Rating: Summary: A thought provoking idea, but . . . Review: The whole concept of being able to look across space or back into time is almost mindboggling. What do you look at first?! The book is a good read, just because of the underlying concept. However, the concept is like a "Pandora's box," once opened so many things come flying out it is hard to address any of the implications in detail, and the authors don't. The characters are flat, and many intriguing ideas are tossed to the reader but then never fully developed. The ending is very sudden and seems out of step with the rest of the book. I had the strange feeling that the authors grew weary of the book, didn't know exactly where it was going and just ended it.
Rating: Summary: Who is watching me write this...and why? Review: I think the best science fiction compels you to contemplate the possibilities. With THE LIGHT OF OTHER DAYS, Arthur C. Clarke and Stephen Baxter have written a book that is terrifying. My humanities-based education does not offer the expertise to determine if the 'hard sci-fi' component of the book is adequate or accurate enough for those who focus on that aspect of the genre. My primary concern is not to have my luggage suspended in the time/space continuum. OTHER DAYS is speculative social commentary in the most classical sense, set not too far in the future. It poses the question of the exigencies relating to the elimination of all privacy, where the only security from your peers' inquisitiveness is non-verbalization of one's thoughts and considerations. It looks at a world where the very basis of everything we believe about religion, morality, government, politics and any other aspect of man's existence past or present, is open to intensive scrutiny, by anyone with the initiative to look. A society where trust is no longer an issue, it is an irrelevancy because truth is the only realistic alternative. Neither the premise nor the story are flawless. The characters are not well developed; the vision is that of Clarke and Baxter and represents but one possibility. Devout Christians may be troubled by some sections. Yet, for me this is a tale of the human spirit, a story that must be considered in the context of existent technological advances that inexorably adjust our values.

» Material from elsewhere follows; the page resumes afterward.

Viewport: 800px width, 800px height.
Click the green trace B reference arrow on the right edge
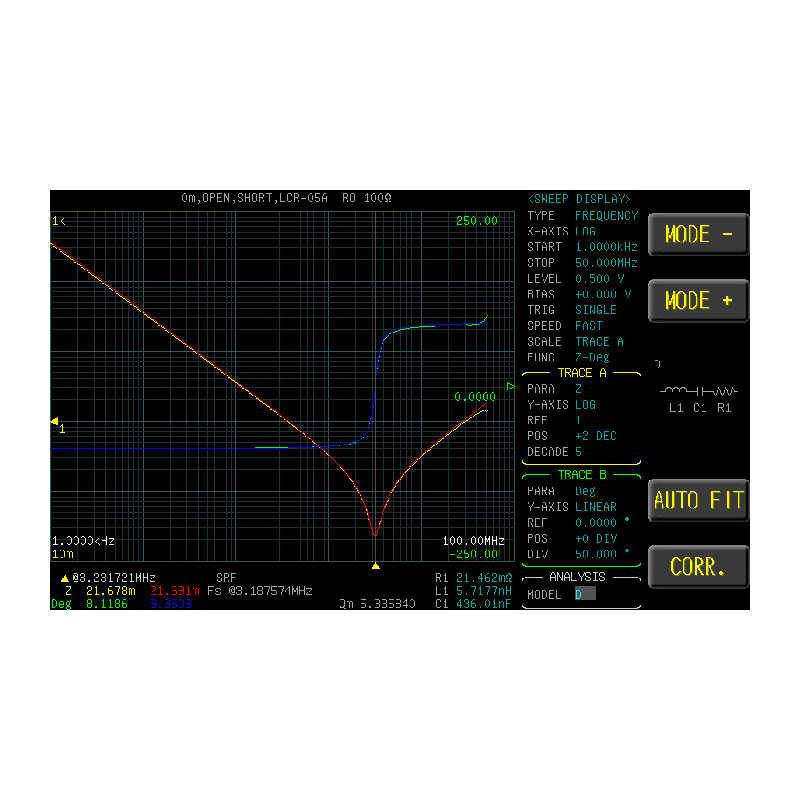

Rating: Summary: Light of Other Days Review: A bit shady on the physics. For example, if energy (in the form of light) can only travel in one direction, from the past to the present, as this book asserts, then what happens to that energy and what replaces it in the past and how does this effect the universal equilibrium equation that states that energy and matter cannot be created or destroyed. I would have liked to have seen questions like this answered in this book or at least addressed. Other than that, a good read.